It’s Durian season here folks, a season (un) affectionately termed by me to describe a period of time in Bali when durian fruit is (un) fortunately plentiful. It is so abundant, in fact, that you can smell it in the air many meters before you actually come upon it. For those who like durian fruit, this is a convenient tracking mechanism. However, I liken this olfactory experience to encountering a frightened skunk.

For those of you who don’t already know, durian emits a funk funkier than the P-funk All-stars. It’s like the smell of mass death, of giving up, of wickedness, of sin.

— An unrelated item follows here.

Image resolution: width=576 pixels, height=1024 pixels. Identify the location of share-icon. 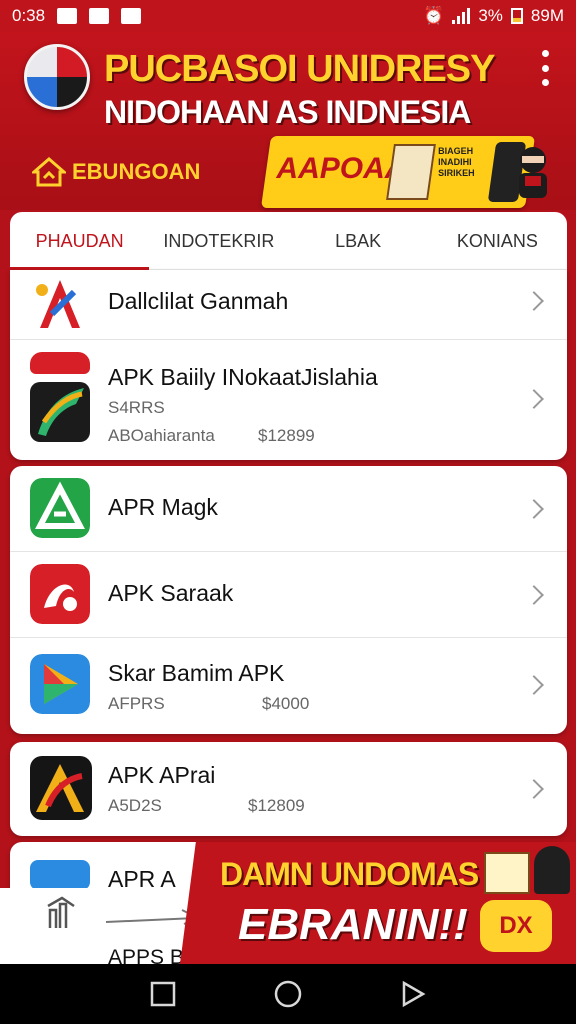
(61, 913).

Yet people here eat it! Nice people, who are smart and funny and sane. These otherwise intelligent, good people purposefully go to the market with the intention of purchasing durian fruit, and they they eat it…willingly! They cut open that spikey melon ball, and they chew, savor and suck that martian meat. Then they lick their fingers with appreciation and lean back in gratitude. Gratitude for what? Day-old Easter ham that’s been mushed together then farted on before serving?

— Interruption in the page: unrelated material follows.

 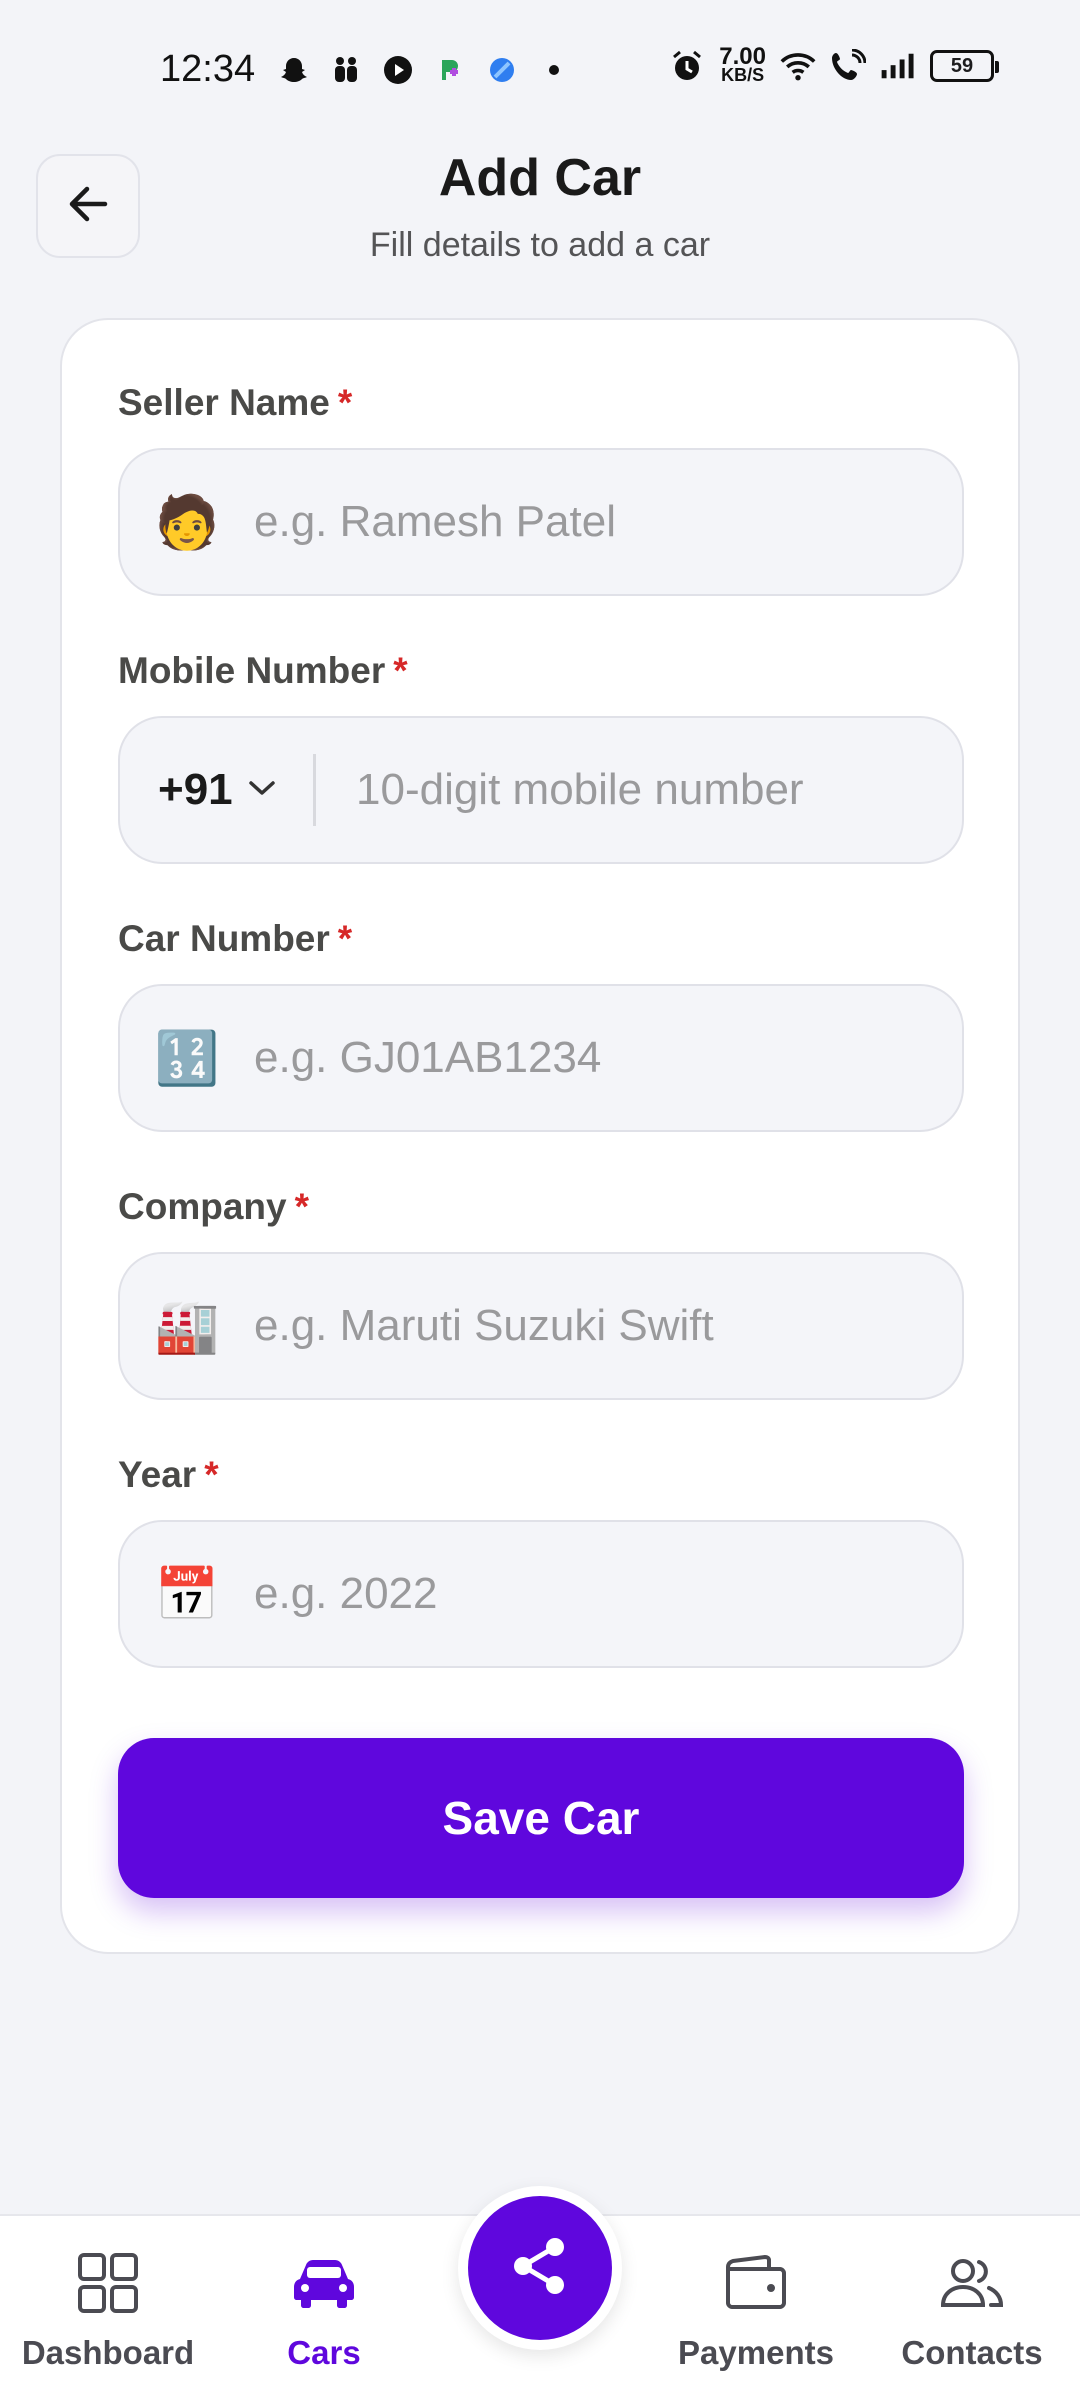 I want to click on net-speed-unit: KB/S, so click(x=743, y=75).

A few weeks ago I was driving back from the beach and came upon the smell of that fruity time bomb as I traveled innocently home to my villa. Afraid that the smell might karate kick me off my bike, I held my breath and sped up in hopes of telephoning myself past the horrific smell. About 10 minutes later I was finally able to take a breath without gagging. Unfortunately, I’m pretty sure the durian-polluted air I was forced to breath prior to that (only enough to stay alive) left bits of it stuck in my teeth, because despite flossing every night, I had bad breath for a week.

But that’s how durian works: it warns you not to eat it by emitting a smell more foul than even the most creative mind can fathom. Really, it is begging you not to eat it. It’s like, “Hey, you seem pretty smart, but let me make this really easy for you. You know that smell that’s making you woozy? That’s me. So why not pick the Special instead.”

Seriously. Eating durian is as nonsensical as cuddling a skunk because you think that their odor means they want you to come closer. They don’t! And neither does durian.

I remember the first and only time I tried durian, I regretted it before I sunk my teeth into it. It tastes like a turkey dinner that has been mashed together, thrown in the trash for a few days, pulled out, then refrigerated uncovered for a week before serving. Again, it cautions you not in ingest it. Much like spoiled milk that has gone the way of cottage cheese, it’s like, “Hey, I’ve been here a while and no matter how pristine my packaging still looks, I’m more like an open casket funeral than a treasure chest.”

I ignored the warning, and ate the durian anyway, choosing to satisfy my ego by proving that I could eat it. I won’t make that mistake again. The next time I am accosted by such an upsetting smell I’m going to be like, “Thanks for the warning. I’ll see you later.” And of course I’ll be using “later” in the social sense, which many a washed-up actor has come to understand as a euphemism for “never.”

It’s duck season also, only just at my villa. That’s because what it really is is harvest season in the rice fields outside my back porch. Normally they stand peacefully, only making themselves apparent when the wind blows and they are growing old (and therefore tall) and tired, so they sway back and forth like young lovers dancing, making a soft rustling noise that tickles my eardrums.

Anyway, duck season is really nothing like this. Duck season occurs after those stalks have had a good bang and the rice has been shed from their wiry appendages (i.e. the stalks). Next their love nest is turned into a funeral pyre and burned, eliminating all traces of their consummation and making way for the next batch. Finally, they flush it all away with water then irrigate it with water. This is before they grind up all the mud with these archaic looking tractors and replant. Right before this, they let a WHAT of ducks into this swampy area to eat bugs and then relieve themselves, thus fertilizing the ground for the next rice harvest.